В Санта-Фе и заночевали. Отель там оказался отличный – несравненно лучше, скажем, того ужасного «Полюсного сияния», где Линайна так томилась и скучала прошлым летом. В каждой спальне здесь подача сжиженного воздуха, телевидение, вибровакуумный массаж, радио, кипящий раствор кофеина, подогретые противозачаточные средства и на выбор восемь краников с духами. В холле встретила их синтетическая музыка, не оставляющая желать лучшего. В лифте плакатик доводил до сведения, что при отеле шестьдесят эскалаторно-теннисных кортов, и приглашал в парк на гольф – как электромагнитный, так и с препятствиями.
– Но это просто замечательно, – воскликнула Линайна. – Прямо ехать никуда больше не хочется. Шестьдесят кортов!..
– А в резервации ни одного не будет, – предупредил Бернард. – И ни духов, ни телевизора, ни даже горячей воды. Если ты без этого не сможешь, то оставайся и жди меня здесь.
Линайна даже обиделась.
– Отчего же не смогу? Я только сказала, что тут замечательно, потому что… ну потому, что замечательная же вещь прогресс.
– Пятьсот повторений, раз в неделю, от тринадцати до семнадцати, – уныло пробурчал Бернард себе под нос.
– Ты что-то сказал?
– Я говорю: прогресс – замечательная вещь. Поэтому если тебе не слишком хочется в резервацию, то и не надо.
– Но мне хочется.
– Ладно, едем, – сказал Бернард почти угрожающе.
На пропуске полагалась еще виза Хранителя резервации, и утром они явились к нему. Негр, эпсилон-плюсовик, отнес в кабинет визитную карточку Бернарда, и почти сразу же их пригласили туда.
Хранитель был коренастенький альфа-минусовик – короткоголовый блондин с круглым красным лицом и гудящим, как у лектора-гипнопеда, голосом. Он немедленно засыпал их нужной и ненужной информацией и непрошеными добрыми советами. Раз начав, он уже не способен был остановиться.
– …пятьсот шестьдесят тысяч квадратных километров и разделяется на четыре обособленных участка, каждый из которых окружен высоковольтным проволочным ограждением.
Тут Бернард почему-то вспомнил вдруг, что в ванной у себя дома не завернул одеколонный краник.
– Ток в ограду поступает от Гранд-Каньонской гидростанции.
«Пока вернусь в Лондон, вытечет на колоссальную сумму. – Бернард мысленно увидел, как стрелка расходомера ползет и ползет по кругу – муравьино, неустанно. – Быстрей позвонить Гельмгольцу».
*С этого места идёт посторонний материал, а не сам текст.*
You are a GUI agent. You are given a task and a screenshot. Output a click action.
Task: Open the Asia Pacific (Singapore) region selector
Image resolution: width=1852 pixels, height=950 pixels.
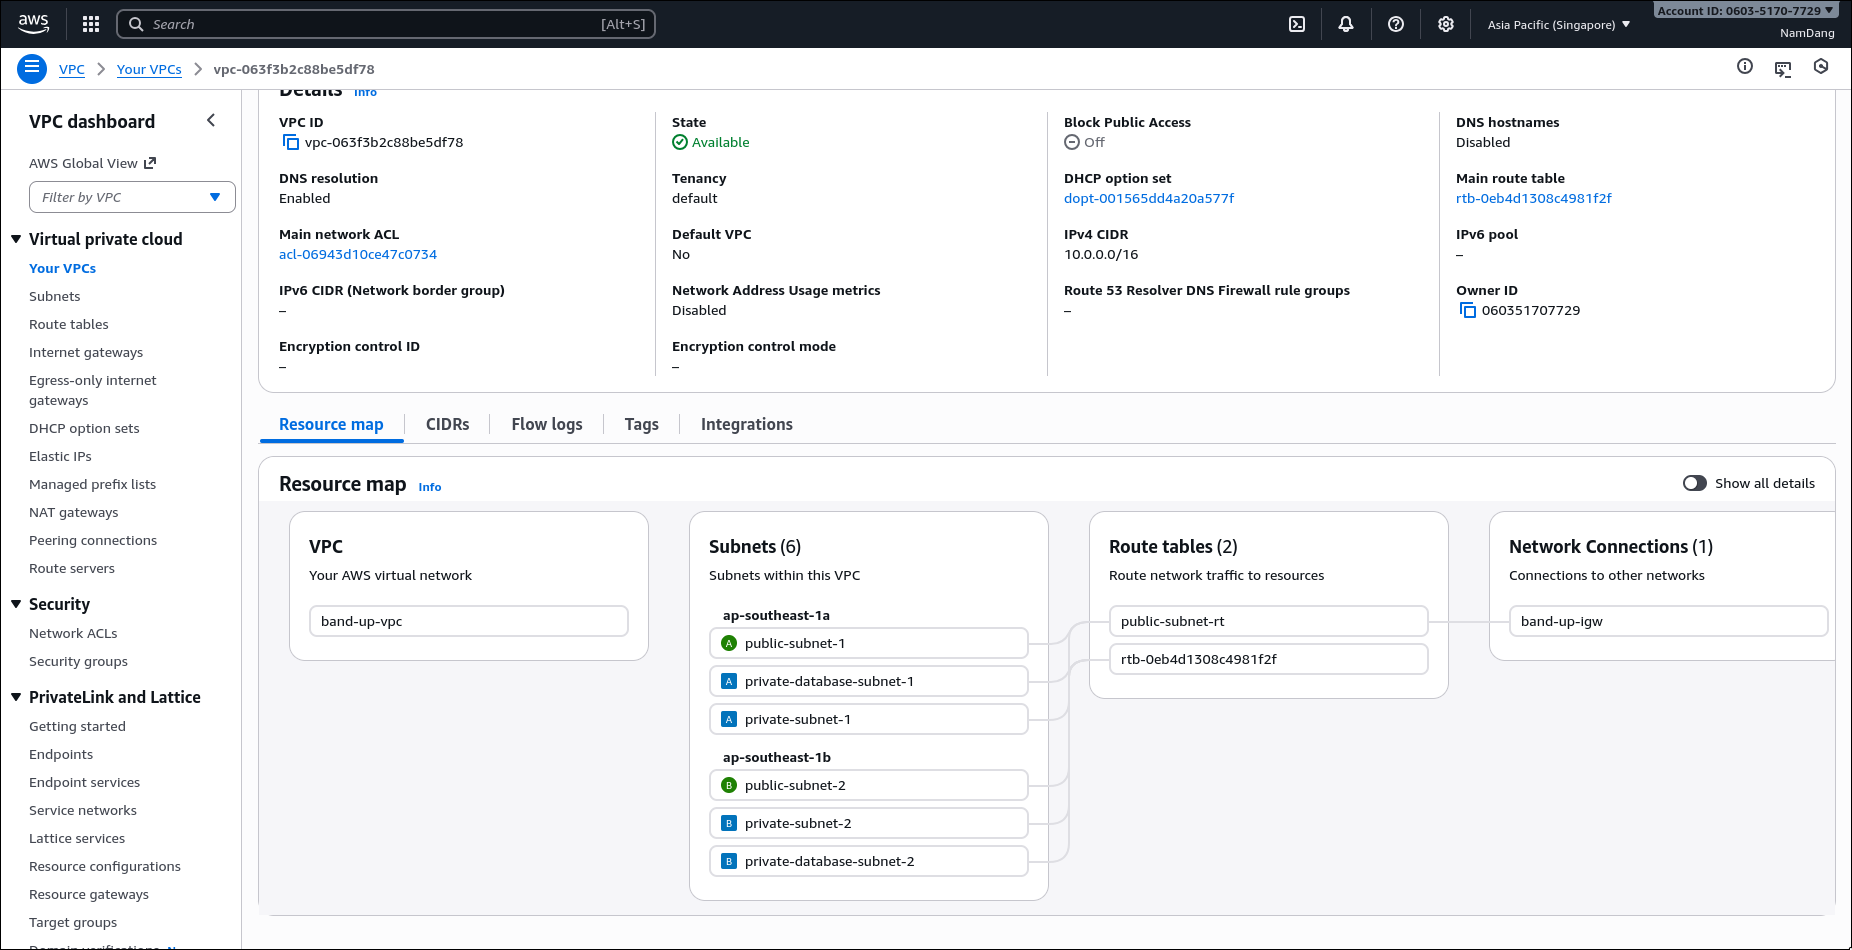[1558, 25]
– …пять с лишним тысяч километров ограды под напряжением в шестьдесят тысяч вольт. – Хранитель сделал драматическую паузу, и Линайна учтиво изумилась:
– Неужели!
Она понятия не имела, о чем гудит Хранитель. Как только он начал разглагольствовать, она незаметно проглотила таблетку сомы и теперь сидела, блаженно не слушая и ни о чем не думая, но неотрывным взором больших синих глаз выражая упоенное внимание.